Utilitarian: “This works. It’s practical. It’s economical. What’s wrong with it?”

Sentimental: The argument is based on emotion: “Our relationship is normal like everyone else’s. We love each other. We love our children. Why should anybody object?”

Not only are these arguments the same ones used for same sex marriage, but in the absence of any kind of religion or an idea of revealed truth these are really the only arguments that can be made.

With reproductive technology at hand to either have babies or not have babies as they wish, and with completely free sexual choices, Adam, Brooke and Jane are simply living out what the rest of our society already pretty much takes for granted. As Adam says, “With quickie divorce and multiple marriages lots of kids already have two or three parents.”

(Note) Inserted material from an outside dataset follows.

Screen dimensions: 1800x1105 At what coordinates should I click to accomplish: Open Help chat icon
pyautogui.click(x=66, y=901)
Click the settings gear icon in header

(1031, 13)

What is interesting about Adam, Brooke and Jane is that they are not suggesting that the three of them should be married. They live together as a threesome without marriage, but if they wanted to get married why shouldn’t they or couldn’t they? Is there any reason–given the present state of the marriage argument–that they should not be married to one another?

What I am digging at is this: what has happened with same sex marriage is that we have not re-defined marriage–we have un-defined marriage.

If a man can marry a man and a woman a woman, then why shouldn’t anyone redefine marriage in whatever way they please?

If Adam and Brooke and Jane wanted to get married it would seem to me to be just as legitimate a definition of marriage as a same sex marriage. Indeed, Adam and Brooke and Jane’s “open relationship”–in which they are all free to have other sexual partners–are already the terms of most same sex marriages.

If marriage between three is permitted and marriage between members of the same sex is permitted, then any definition of marriage should be permitted. Marriage? Y0u decide what it means. Already we’ve had cases of transgendered people marrying–in other words a man who has transitioned to a woman marries a woman who has transitioned to a man, and in one case, while they were dressing crossways they kept their original plumbing so the woman who was presenting as a man gave birth after becoming pregnant by the man who was presenting as a woman.

It does not require much thinking to see that with the re-definition of marriage into same sex marriage we have not re-defined marriage but destroyed marriage completely, for when marriage has no definition there is no such thing as marriage. Is anyone can marry anyone else in whatever permutation and number of times they desire then there is no such thing as marriage at all.

In many ways, therefore Adam, Brooke and Jane are refreshingly honest. They are living in a “family” of their own making and don’t pretend that there is any such thing as marriage.

As such they are a picture and a prophecy. A picture of where our society really is, and a prophecy of where we are going.